Pelvic fracture urethral injury (PFUI): immediate suprapubic tube with delayed repair. The suprapubic tube is the gold standard (it can be placed even with ORIF, without raising hardware-infection risk). Primary realignment (advancing a catheter across the rupture) may yield less severe strictures than an SPT alone but over a longer course — the ED is an inappropriate setting for it, and prolonged endoscopic attempts should be avoided. Immediate sutured repair causes unacceptable rates of ED and incontinence. Most patients develop an obliterative rupture defect filled with scar (not a stricture), amenable to open perineal anastomotic posterior urethroplasty — performed at ~3 months once ambulatory and stable (limit lithotomy time to ≤5 hours), and preferred by the AUA over endoscopic treatment. After urethroplasty, 5–15% develop recurrent stenosis and incontinence rates are low (<4%); follow for at least 1 year.

Male — Anterior

  • Contusions/incomplete injuries — urethral catheter diversion alone.
  • Straddle injury — suprapubic tube (or primary realignment in milder cases) with delayed repair; immediate operative intervention is contraindicated (indistinct injury borders), and obliterated bulbar segments are later treated by delayed anastomotic urethroplasty.
  • Penetrating traumaprompt spatulated primary repair gives superior outcomes (unlike PFUI/straddle, where delayed repair is preferred), unless the patient is unstable or there is extensive tissue loss.

Female

Pelvic-fracture urethral disruption is treated by immediate primary repair or realignment over a catheter, to avoid urethrovaginal fistula or obliteration — delayed reconstruction is problematic because the female urethra (~4 cm) is too short to mobilise once embedded in scar.

Self-Test

1. What clinical findings suggest urethral trauma? Blood at the meatus, inability to urinate, perineal/genital ecchymosis, and a high-riding prostate.
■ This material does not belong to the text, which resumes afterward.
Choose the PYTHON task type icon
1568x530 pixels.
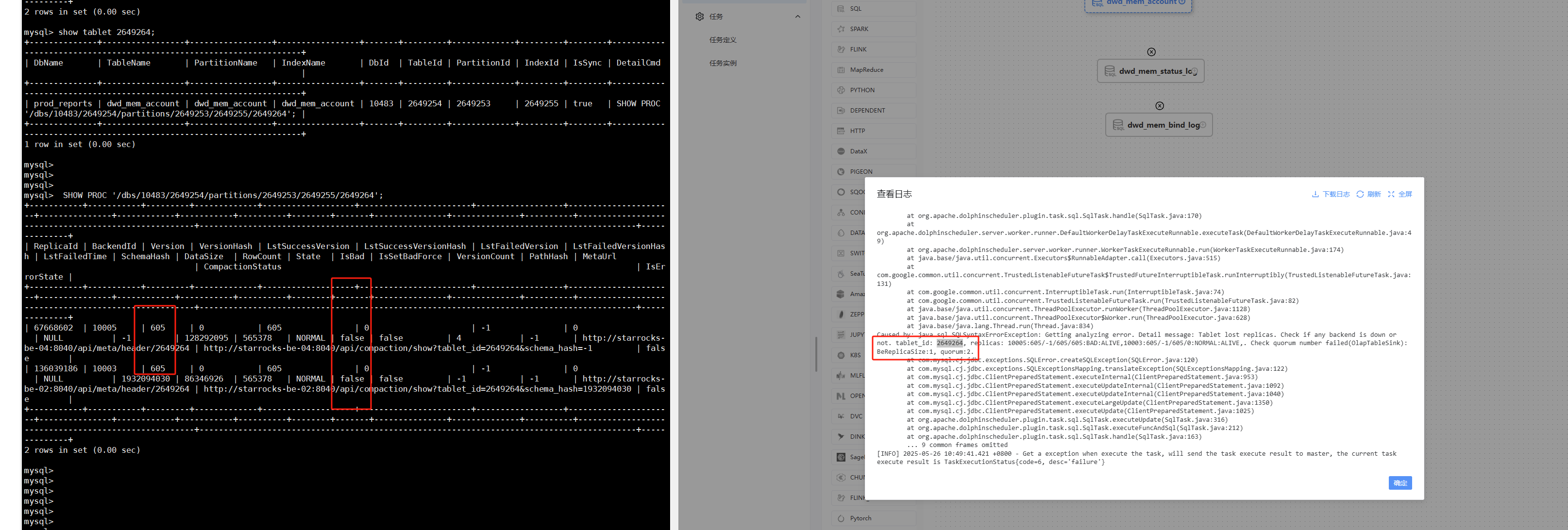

2. What is the next step in a patient with suspected urethral injury, and how is it performed? A retrograde urethrogram — position the patient obliquely, place a 12-Fr catheter or syringe in the fossa navicularis, and inject ~20 mL of undiluted water-soluble contrast.

3. What is the management of a posterior urethral disruption with a pelvic fracture? Suprapubic tube with delayed repair (the earliest reconstruction is at ~3 months).

4. What is the management of an anterior urethral disruption from penetrating trauma versus a straddle injury? Penetrating — prompt surgical (spatulated primary) repair; straddle — prompt urinary drainage with delayed repair.

5. Which part of the urethra is most likely injured in a straddle injury? The bulbar urethra.

6. What are the potential complications of urethral injury? Urethral stricture, erectile dysfunction, and incontinence.